▶ [Passage provided]:

The vocal pieces are the initial draw here, drawing the listener in with melody, but surrounding these melodies with prickly, unexpected instrumental elements. Chenaux’s voice expands haunting, jazz-tuned melodies from the inside. His voice is weightless, haunting, alighting on words and phrases without putting pressure on them, then skittering up an octave or so for spectral climaxes. He sounds very much like Jeff Buckley in spots, particularly the long, lovely “Dull Lights (White and Grey).” He is prone to the sudden swoops, the free-form syllable-bending runs. Vocal phrases are widely spaced, allowing Chenaux the time to comment, to revise, to inject via his other voice, the guitar. On “Dull Lights (White and Gray),” you hear slow, lingering runs of plucked notes, arcing off like a riposte to Chenaux’s observations. A chord serves as home; from there, the guitar ventures out in twisting folk cadences, some altered and given physical weight with bends and taps and the audible weight of fingers on strings. Later, “However Wild the Dream” pulls the trick, grounding Chenaux’s airy, otherworldly song in a tangible, physical mesh, of plucked intervals, strummed resolutions and an enveloping, grounding drone.
The guitar itself becomes a sort of voice in the long electric guitar solo “Sliabh Aughty,” another highlight. Here Chenaux wraps the blistered tone of Hendrix’s “Star Spangled Banner” around a lingering, folk-echoing melody, blaring and howling and groaning against a dream-like background of sustained tone. Notes are held until they fray and waver and oscillate, are wah-wah’d so that they surge and fade in sudden bursts, pushed so that the slow pretty melody turns, or almost turns, into abrasion. The balance of beauty and harshness here is calibrated to a fine degree, evoking the distorted gorgeousness of Hisato Higuchi.
Guitar & Voice’s vocal pieces initially overshadow the rest of the record, making the shorter bowed pieces and even “Sliabh Aughty” sound like intervals, rather than integral parts of the album. Yet as you listen, you begin to see that Chenaux is working at the same puzzle all along, looking for ways to shroud melody in dissonance, drone and difficulty, in different degrees and with different results, but always with the song itself winning through.

▶ [Exercises]:
A – Copy from the review the passage starting with "The guitar itself" and going on through "of Hisato Higuchi.", keeping every word and mark unchanged.
B – According to the review, which singer does Chenaux sound very much like in spots?

▶ [Data entries]:
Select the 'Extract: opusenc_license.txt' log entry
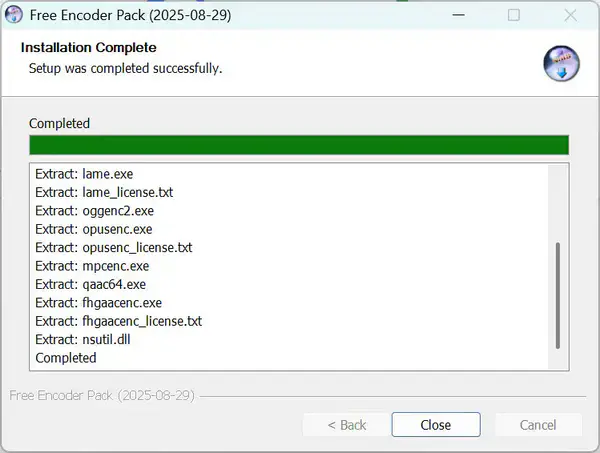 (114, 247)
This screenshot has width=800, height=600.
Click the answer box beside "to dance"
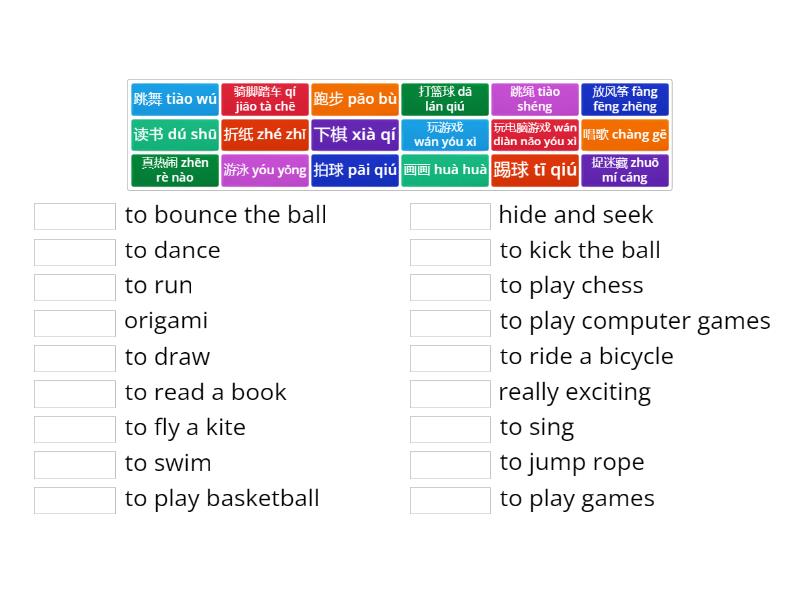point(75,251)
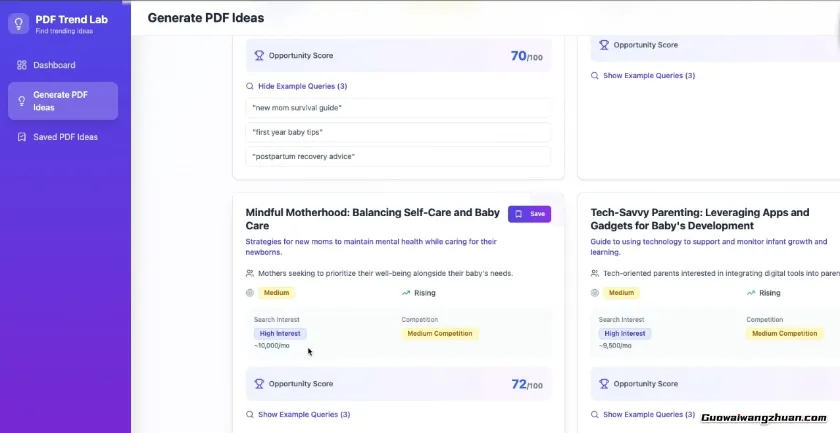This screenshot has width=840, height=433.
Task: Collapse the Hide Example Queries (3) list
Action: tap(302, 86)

▶ [Responses by task]:
A –
The guitar itself becomes a sort of voice in the long electric guitar solo “Sliabh Aughty,” another highlight. Here Chenaux wraps the blistered tone of Hendrix’s “Star Spangled Banner” around a lingering, folk-echoing melody, blaring and howling and groaning against a dream-like background of sustained tone. Notes are held until they fray and waver and oscillate, are wah-wah’d so that they surge and fade in sudden bursts, pushed so that the slow pretty melody turns, or almost turns, into abrasion. The balance of beauty and harshness here is calibrated to a fine degree, evoking the distorted gorgeousness of Hisato Higuchi.

B – Jeff Buckley